▶ _Problem to solve_
Can you echo the entries below word for word, from the line with "on logo-top: TOP." to the line with "pyautogui.click(x=847, y=268)", including both of those lines?
---------------
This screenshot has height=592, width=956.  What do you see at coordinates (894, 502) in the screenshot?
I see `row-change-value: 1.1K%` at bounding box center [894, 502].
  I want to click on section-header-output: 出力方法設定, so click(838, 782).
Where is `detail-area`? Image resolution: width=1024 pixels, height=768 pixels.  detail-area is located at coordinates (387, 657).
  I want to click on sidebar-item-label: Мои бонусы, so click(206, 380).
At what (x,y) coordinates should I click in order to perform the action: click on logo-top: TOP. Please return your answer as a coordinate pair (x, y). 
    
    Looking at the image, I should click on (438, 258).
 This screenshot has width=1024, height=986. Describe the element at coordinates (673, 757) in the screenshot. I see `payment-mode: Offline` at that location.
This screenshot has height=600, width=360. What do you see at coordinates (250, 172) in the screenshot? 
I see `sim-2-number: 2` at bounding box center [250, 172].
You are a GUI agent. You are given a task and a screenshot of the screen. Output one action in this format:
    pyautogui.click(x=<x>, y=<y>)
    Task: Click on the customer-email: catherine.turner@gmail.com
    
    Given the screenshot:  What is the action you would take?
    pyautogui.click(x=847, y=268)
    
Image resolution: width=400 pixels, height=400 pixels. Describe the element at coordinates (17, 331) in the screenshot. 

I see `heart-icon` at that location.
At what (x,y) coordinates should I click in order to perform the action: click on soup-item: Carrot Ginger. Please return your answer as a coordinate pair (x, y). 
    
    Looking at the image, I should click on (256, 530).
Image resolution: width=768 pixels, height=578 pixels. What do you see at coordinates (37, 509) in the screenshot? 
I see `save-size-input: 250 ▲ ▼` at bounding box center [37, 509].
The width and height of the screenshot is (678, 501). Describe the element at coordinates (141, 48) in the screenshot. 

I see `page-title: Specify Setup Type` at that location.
---------------
▶ _Reply_
At what (x,y) coordinates should I click in order to perform the action: click on logo-top: TOP. Please return your answer as a coordinate pair (x, y). 
    
    Looking at the image, I should click on (438, 258).
 This screenshot has width=1024, height=986. Describe the element at coordinates (673, 757) in the screenshot. I see `payment-mode: Offline` at that location.
This screenshot has height=600, width=360. What do you see at coordinates (250, 172) in the screenshot? 
I see `sim-2-number: 2` at bounding box center [250, 172].
You are a GUI agent. You are given a task and a screenshot of the screen. Output one action in this format:
    pyautogui.click(x=<x>, y=<y>)
    Task: Click on the customer-email: catherine.turner@gmail.com
    
    Given the screenshot:  What is the action you would take?
    pyautogui.click(x=847, y=268)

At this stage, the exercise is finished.